She slid in through a shattered window without issue and took in her surroundings. The venue was a large circular arrangement of guest seating shaped like a loop with the entrance to an underground kitchen at the center. The Taijitu wasn't anywhere in the dining area, so Ilia held her breath and slunk through the double doors to the kitchen. A spiral staircase awaited her, promising both Grimm and answers.
If there's anything more than the one Grimm down there, I retreat and call for backup. If it's just the snake, I kill it. Easy as pie.
Ilia wasn't planning to catch it unaware. It knew she was here because it could sense her aura and her fear, if she had any, but she was smarter than it and better at hiding from its eyesight. Ilia turned light brown, allowing her to match the umber of the walls. Lighting Lash at the ready, she got low, crouch-walking past the metalware and kitchen appliances. None of the food was still present, likely having been eaten by animals or rotting away to nothing as the years took their toll. This entire amusement park was devoid of all life, and that made something about it fundamentally wrong.
Movement. There.
Ilia caught sight of a door creak. Dashing behind an oven, she peeked out.
The King Taijitu was sprawled out, one head resting on top of the other as its eyes flickered about the room. Most of its body was inside one of the freezers, with just the tips of its heads poking past the doorway.
Ilia looked around the room. No one and nothing else were present. A dead end. Darn.
Lighting Lash extended, hitting the door instead of the Grimm itself. The monster reacted just a moment too late to prevent the latch from catching as the door slammed shut. Ilia emerged from her hiding spot and approached the freezer. The only view in was a small glass window that revealed the furious Grimm within. It was probably hissing wildly, but the noise was muted by the thick metal wall.
"Sorry, buddy. It's this or dying. Enjoy your beauty sleep."
Ilia kind of wished she could trade places with the Grimm. Not the 'eternally trapped in undying solitude until the end of days' bit; more the 'getting some alone time to rest' part. K was the source of the problem, Ruby probably would just make Ilia jealous, and Weiss was just plain difficult to be around right now.
Something Weiss had said just a few moments ago made Ilia pause.
She said she…sleep…but why would…
Hold on just a second.
Ilia pulled out her scroll.
Oh no.
"…outrank you! I am a huntress-in-training!"
"Young lady, I am a huntsman!"
"How dare you imply that huntresses are outranked by huntsmen!"
"I made no such–"
Ilia coughed.
"Miss Amitola, please tell–"
"Ilia, this man is being obtuse–"
"Guys," interjected Ilia. "I already took care of the Grimm."
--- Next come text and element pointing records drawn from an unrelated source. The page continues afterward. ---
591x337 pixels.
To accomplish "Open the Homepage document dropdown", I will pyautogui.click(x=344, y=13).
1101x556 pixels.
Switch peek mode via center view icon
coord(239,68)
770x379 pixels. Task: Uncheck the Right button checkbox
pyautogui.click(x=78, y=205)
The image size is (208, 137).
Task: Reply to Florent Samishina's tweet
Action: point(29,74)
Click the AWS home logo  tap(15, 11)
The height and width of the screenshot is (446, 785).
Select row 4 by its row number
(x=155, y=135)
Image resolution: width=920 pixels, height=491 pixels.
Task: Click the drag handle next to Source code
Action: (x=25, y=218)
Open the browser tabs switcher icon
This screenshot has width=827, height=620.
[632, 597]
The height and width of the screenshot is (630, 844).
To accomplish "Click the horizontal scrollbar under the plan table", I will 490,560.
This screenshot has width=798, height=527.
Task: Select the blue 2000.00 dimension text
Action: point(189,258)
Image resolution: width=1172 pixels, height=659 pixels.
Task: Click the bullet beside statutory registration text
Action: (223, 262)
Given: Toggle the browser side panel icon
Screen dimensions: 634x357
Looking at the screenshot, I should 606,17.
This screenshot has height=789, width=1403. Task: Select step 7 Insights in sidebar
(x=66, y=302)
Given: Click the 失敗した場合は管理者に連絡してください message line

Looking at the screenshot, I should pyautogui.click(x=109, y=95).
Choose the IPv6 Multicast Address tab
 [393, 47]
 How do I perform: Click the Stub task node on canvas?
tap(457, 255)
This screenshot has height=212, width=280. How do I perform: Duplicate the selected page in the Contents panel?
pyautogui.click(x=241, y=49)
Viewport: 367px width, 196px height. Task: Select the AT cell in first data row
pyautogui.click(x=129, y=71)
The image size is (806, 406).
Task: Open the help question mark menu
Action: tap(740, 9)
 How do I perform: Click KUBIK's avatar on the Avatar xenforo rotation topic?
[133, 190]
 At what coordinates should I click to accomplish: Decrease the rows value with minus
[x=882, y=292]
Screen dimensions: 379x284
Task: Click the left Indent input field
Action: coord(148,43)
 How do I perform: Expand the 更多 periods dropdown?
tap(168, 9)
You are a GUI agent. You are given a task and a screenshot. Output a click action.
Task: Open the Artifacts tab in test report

Both turned to face her, sputtering out arguments in defense of themselves and their positions on the issue.
"I went in. It lived alone down there. It's dealt with." Ilia smiled. "You were right." Ilia declined to specify who 'you' referred to.
"O-Oh. I suppose that satisfies my–"
"If the Grimm is dead and we can move on–"
"Let's head out."
Port turned about face and marched off, tweaking his mustache proudly. Weiss smiled and followed him. Ilia raced to catch up alongside her.
"Hey, uh, Weiss. You said you couldn't get any sleep last night, because you were so excited for today."
"Correct."
"But your team didn't get to choose their own mission. Even if you hadn't know that, you would have already known you were in last place, because you came last in the Combat Practicals. That doesn't sound like something that would make you very chipper."
Weiss pursed her lips. "It was something else that I looked forward to."
"Funny you would say that, because I checked my scroll and saw the weirdest thing." Ilia held out the device. "Two photos shared. One of our selfie and one of–"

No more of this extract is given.